Saved data entries:

-- Opening Marker --

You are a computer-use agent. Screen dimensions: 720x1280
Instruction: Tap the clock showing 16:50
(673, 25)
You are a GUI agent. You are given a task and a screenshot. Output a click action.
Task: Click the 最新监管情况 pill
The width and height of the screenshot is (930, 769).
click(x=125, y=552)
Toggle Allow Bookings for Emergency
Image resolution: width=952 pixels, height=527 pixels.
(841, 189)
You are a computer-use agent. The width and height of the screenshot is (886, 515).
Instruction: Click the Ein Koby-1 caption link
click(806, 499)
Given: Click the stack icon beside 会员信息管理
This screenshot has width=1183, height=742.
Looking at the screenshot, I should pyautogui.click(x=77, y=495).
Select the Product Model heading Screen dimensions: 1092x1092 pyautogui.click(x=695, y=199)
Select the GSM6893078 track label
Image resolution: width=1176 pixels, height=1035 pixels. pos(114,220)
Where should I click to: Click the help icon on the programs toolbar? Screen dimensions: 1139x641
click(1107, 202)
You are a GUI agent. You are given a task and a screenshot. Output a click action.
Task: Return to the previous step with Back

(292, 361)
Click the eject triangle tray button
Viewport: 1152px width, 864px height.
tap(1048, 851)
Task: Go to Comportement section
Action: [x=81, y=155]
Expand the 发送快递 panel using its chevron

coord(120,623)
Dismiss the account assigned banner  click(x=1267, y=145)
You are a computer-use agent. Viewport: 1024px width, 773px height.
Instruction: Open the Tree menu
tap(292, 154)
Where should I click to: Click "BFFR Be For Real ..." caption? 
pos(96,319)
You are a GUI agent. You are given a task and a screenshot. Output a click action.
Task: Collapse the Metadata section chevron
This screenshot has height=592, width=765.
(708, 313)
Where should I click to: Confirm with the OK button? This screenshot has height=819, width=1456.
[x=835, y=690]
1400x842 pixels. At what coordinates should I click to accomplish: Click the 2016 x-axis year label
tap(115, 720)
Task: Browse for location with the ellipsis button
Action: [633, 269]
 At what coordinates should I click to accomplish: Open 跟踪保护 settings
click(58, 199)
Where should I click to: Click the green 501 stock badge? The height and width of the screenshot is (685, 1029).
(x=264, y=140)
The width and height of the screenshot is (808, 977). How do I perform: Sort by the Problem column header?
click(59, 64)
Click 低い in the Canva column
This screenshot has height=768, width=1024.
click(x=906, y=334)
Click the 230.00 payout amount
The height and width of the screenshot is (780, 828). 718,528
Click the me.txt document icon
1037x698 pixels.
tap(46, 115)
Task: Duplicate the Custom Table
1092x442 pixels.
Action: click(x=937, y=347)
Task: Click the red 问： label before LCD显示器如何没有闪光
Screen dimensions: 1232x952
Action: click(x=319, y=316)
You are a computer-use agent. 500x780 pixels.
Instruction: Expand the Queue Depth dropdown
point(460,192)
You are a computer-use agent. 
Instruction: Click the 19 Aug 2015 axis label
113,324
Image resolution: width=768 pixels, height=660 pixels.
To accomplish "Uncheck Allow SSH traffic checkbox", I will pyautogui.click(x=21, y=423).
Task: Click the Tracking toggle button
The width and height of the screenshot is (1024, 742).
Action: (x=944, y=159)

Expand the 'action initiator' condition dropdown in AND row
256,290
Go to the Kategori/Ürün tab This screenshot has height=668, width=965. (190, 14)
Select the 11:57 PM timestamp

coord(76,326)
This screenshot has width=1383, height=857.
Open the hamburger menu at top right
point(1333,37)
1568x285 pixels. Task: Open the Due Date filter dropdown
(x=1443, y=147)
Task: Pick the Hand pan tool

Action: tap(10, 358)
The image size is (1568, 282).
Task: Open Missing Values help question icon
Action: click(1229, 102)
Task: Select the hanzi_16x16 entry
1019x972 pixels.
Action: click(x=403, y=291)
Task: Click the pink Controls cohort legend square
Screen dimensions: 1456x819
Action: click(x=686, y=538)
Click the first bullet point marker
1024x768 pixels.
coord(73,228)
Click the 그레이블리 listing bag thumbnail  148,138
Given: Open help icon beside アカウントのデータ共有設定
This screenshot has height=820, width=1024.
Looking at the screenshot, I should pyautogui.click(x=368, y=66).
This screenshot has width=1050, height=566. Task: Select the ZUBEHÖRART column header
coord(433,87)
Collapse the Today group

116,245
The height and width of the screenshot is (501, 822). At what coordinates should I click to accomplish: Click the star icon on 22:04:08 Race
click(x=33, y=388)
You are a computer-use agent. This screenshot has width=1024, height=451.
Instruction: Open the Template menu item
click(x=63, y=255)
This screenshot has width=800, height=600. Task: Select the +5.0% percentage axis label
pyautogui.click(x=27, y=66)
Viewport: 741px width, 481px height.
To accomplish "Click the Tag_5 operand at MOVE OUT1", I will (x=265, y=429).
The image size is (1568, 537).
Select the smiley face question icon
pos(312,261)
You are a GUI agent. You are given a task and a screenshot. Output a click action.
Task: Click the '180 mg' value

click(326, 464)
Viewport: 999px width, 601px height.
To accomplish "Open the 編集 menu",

-- Closing Marker --

GOAL OF THE EXERCISE.
Set down, from the entries above, exactly the lines from the one with "1092x442 pixels." up to and including the one with "Image resolution: width=768", and no other lines.

ANSWER AREA.
1092x442 pixels.
Action: click(x=937, y=347)
Task: Click the red 问： label before LCD显示器如何没有闪光
Screen dimensions: 1232x952
Action: click(x=319, y=316)
You are a computer-use agent. 500x780 pixels.
Instruction: Expand the Queue Depth dropdown
point(460,192)
You are a computer-use agent. 
Instruction: Click the 19 Aug 2015 axis label
113,324
Image resolution: width=768 pixels, height=660 pixels.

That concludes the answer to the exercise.